> [Work instructions]:
In your reply, write out each entry exactly as given.

> [Data supplied]:
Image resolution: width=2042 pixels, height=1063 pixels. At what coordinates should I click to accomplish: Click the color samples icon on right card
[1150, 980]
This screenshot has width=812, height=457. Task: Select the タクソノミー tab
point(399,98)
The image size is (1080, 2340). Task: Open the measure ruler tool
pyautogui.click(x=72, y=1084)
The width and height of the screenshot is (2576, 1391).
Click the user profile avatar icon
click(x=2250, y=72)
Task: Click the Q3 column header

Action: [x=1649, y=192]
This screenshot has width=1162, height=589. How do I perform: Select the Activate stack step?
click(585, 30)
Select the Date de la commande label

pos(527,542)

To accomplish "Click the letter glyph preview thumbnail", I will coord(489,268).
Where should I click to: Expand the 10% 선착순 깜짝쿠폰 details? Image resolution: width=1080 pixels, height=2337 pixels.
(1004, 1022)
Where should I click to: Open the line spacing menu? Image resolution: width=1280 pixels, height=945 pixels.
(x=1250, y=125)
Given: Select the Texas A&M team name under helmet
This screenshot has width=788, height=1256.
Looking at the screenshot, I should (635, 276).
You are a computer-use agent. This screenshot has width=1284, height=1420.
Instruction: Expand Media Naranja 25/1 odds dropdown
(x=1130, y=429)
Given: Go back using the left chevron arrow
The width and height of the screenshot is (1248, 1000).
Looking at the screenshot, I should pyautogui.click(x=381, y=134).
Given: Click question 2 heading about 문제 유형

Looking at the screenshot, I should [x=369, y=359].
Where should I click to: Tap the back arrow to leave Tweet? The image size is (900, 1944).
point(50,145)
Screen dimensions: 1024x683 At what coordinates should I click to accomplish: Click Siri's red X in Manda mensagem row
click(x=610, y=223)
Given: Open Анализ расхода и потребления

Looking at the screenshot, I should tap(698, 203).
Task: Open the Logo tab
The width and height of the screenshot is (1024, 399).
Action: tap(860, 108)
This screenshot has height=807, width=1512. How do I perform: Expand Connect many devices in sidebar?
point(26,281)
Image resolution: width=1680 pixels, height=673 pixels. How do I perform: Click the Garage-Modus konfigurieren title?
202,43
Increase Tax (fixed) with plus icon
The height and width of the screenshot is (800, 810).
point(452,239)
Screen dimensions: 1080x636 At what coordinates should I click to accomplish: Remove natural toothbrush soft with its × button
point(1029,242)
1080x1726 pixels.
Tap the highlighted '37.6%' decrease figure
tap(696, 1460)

> [Result of the exercise]:
Image resolution: width=2042 pixels, height=1063 pixels. At what coordinates should I click to accomplish: Click the color samples icon on right card
[1150, 980]
This screenshot has width=812, height=457. Task: Select the タクソノミー tab
point(399,98)
The image size is (1080, 2340). Task: Open the measure ruler tool
pyautogui.click(x=72, y=1084)
The width and height of the screenshot is (2576, 1391).
Click the user profile avatar icon
click(x=2250, y=72)
Task: Click the Q3 column header

Action: [x=1649, y=192]
This screenshot has width=1162, height=589. How do I perform: Select the Activate stack step?
click(585, 30)
Select the Date de la commande label

pos(527,542)

To accomplish "Click the letter glyph preview thumbnail", I will coord(489,268).
Where should I click to: Expand the 10% 선착순 깜짝쿠폰 details? Image resolution: width=1080 pixels, height=2337 pixels.
(1004, 1022)
Where should I click to: Open the line spacing menu? Image resolution: width=1280 pixels, height=945 pixels.
(x=1250, y=125)
Given: Select the Texas A&M team name under helmet
This screenshot has width=788, height=1256.
Looking at the screenshot, I should (635, 276).
You are a computer-use agent. This screenshot has width=1284, height=1420.
Instruction: Expand Media Naranja 25/1 odds dropdown
(x=1130, y=429)
Given: Go back using the left chevron arrow
The width and height of the screenshot is (1248, 1000).
Looking at the screenshot, I should pyautogui.click(x=381, y=134).
Given: Click question 2 heading about 문제 유형

Looking at the screenshot, I should [x=369, y=359].
Where should I click to: Tap the back arrow to leave Tweet? The image size is (900, 1944).
point(50,145)
Screen dimensions: 1024x683 At what coordinates should I click to accomplish: Click Siri's red X in Manda mensagem row
click(x=610, y=223)
Given: Open Анализ расхода и потребления

Looking at the screenshot, I should tap(698, 203).
Task: Open the Logo tab
The width and height of the screenshot is (1024, 399).
Action: tap(860, 108)
This screenshot has height=807, width=1512. How do I perform: Expand Connect many devices in sidebar?
point(26,281)
Image resolution: width=1680 pixels, height=673 pixels. How do I perform: Click the Garage-Modus konfigurieren title?
202,43
Increase Tax (fixed) with plus icon
The height and width of the screenshot is (800, 810).
point(452,239)
Screen dimensions: 1080x636 At what coordinates should I click to accomplish: Remove natural toothbrush soft with its × button
point(1029,242)
1080x1726 pixels.
Tap the highlighted '37.6%' decrease figure
tap(696, 1460)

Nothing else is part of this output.